Step Definitions

Steps are the units of collection within a connector. They enable parallel execution of independent collection tasks and sequential execution of dependent tasks.

Defining Steps

#![allow(unused)]
fn main() {
fn steps(&self) -> Vec<StepDefinition> {
    vec![
        // Independent steps (no dependencies — can run in parallel in future)
        step("users", "Collect IAM users").build(),
        step("roles", "Collect IAM roles").build(),
        step("hosts", "Collect EC2 instances").build(),

        // Dependent steps (run after their dependencies complete)
        step("policies", "Collect IAM policies")
            .depends_on(&["roles"])
            .build(),

        step("services", "Collect services on hosts")
            .depends_on(&["hosts"])
            .build(),

        // Step that depends on multiple prior steps
        step("relationships", "Wire all relationships")
            .depends_on(&["users", "roles", "policies", "hosts", "services"])
            .build(),
    ]
}
}

StepDefinition Builder

#![allow(unused)]
fn main() {
// Start a step definition
step(id: &str, description: &str)

// Methods
.depends_on(step_ids: &[&str]) -> Self    // declare dependencies
.build() -> StepDefinition                // finalize
}

Execution Order — Parallel Waves

The scheduler groups steps into topological waves. Steps within the same wave have no inter-dependencies and execute concurrently via tokio::task::JoinSet. Waves execute sequentially so downstream steps always see completed upstream data.

Given: users, roles, hosts, policies(→roles), services(→hosts), relationships(→all)

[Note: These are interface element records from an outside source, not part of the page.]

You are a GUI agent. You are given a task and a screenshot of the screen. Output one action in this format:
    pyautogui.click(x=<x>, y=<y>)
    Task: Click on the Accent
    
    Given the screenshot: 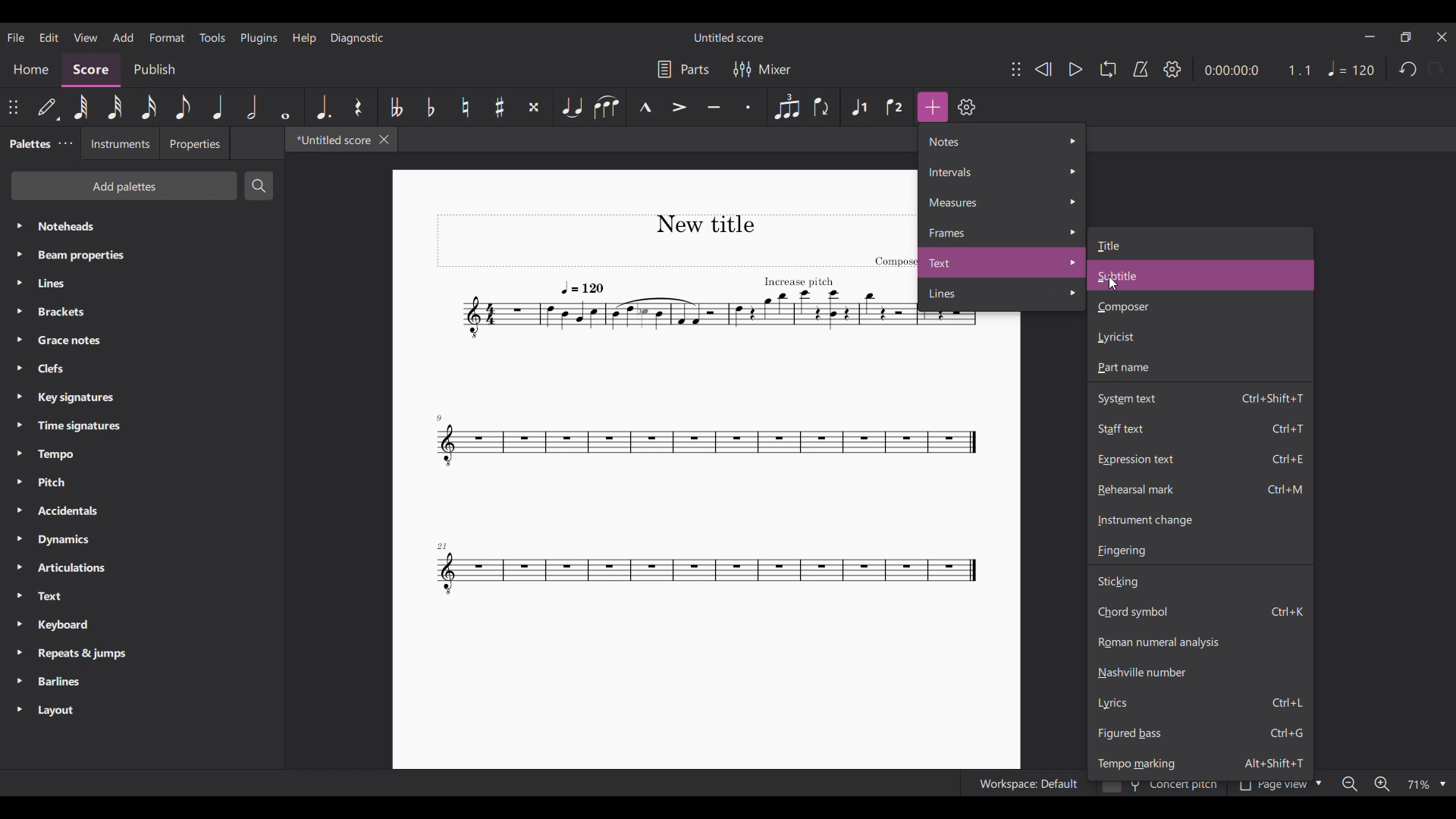 What is the action you would take?
    pyautogui.click(x=680, y=107)
     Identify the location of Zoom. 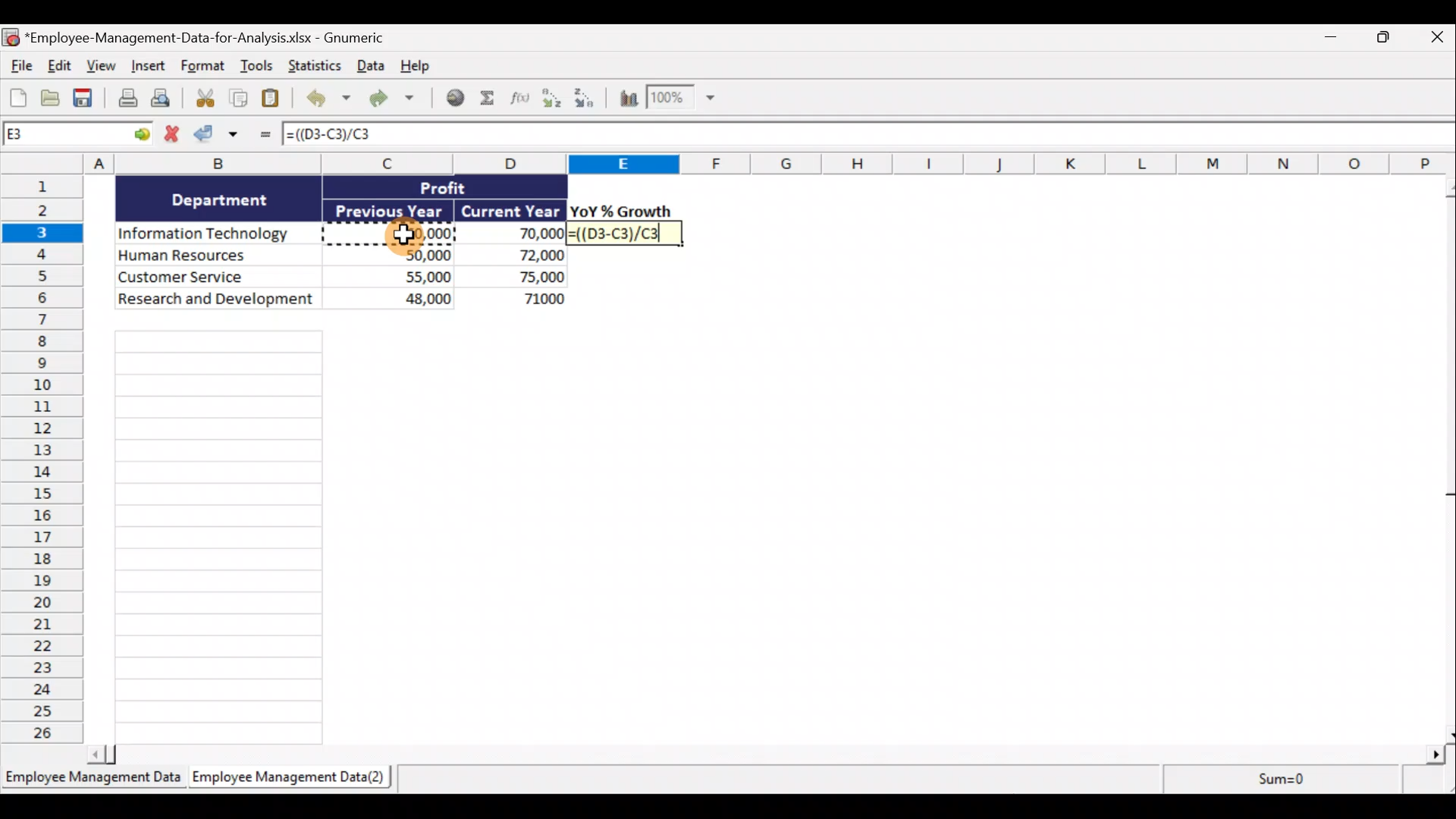
(680, 100).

Wave 0 (parallel): users, roles, hosts       ← no dependencies
Wave 1 (parallel): policies, services        ← depend only on wave 0
Wave 2 (sequential): relationships           ← depends on everything

The wave grouping is computed by assigning each step a level: level = max(level of dependencies) + 1, with roots at level 0.

INV-C05: No Cycles

Step dependencies must form a DAG. Circular dependencies are detected at connector load time and return an error:

#![allow(unused)]
fn main() {
// This will fail validation:
step("a", "Step A").depends_on(&["b"]).build(),
step("b", "Step B").depends_on(&["a"]).build(),
// Error: "cycle detected in step dependencies: a -> b -> a"
}

INV-C06: Fault Isolation

A failed step does not prevent sibling steps in the same wave from running. The scheduler logs the error and the wave completes with whatever steps succeeded:

Wave 0:
  Step "hosts" completed: 100 entities
  Step "users" FAILED: API timeout after 30s   ← sibling steps still run
  Step "roles" completed: 25 entities           ← unaffected by "users" failure

Wave 1:
  Step "policies" completed: 50 entities        ← runs despite "users" failure

Steps that depend on a failed step are not skipped automatically — they run but see an incomplete prior_entities set (the failed step contributed nothing to it).

Prior Step Data

Downstream steps can read entities emitted by their dependencies via ctx.prior:

#![allow(unused)]
fn main() {
async fn collect_services(
    &self,
    step_id: &str,
    ctx: &mut StepContext,
) -> Result<(), ConnectorError> {
    // Access entities from prior steps
    for host in ctx.prior.entities_by_type("host") {
        let services = self.api_client
            .get_services_for_host(&host.entity_key)
            .await?;
        // emit services...
    }
    Ok(())
}
}

ctx.prior is a snapshot of all entities emitted by all successfully completed prior steps (not just direct dependencies — all prior steps).

Step Naming Conventions

Steps IDs are used in log output and SyncEvent messages, so choose descriptive names.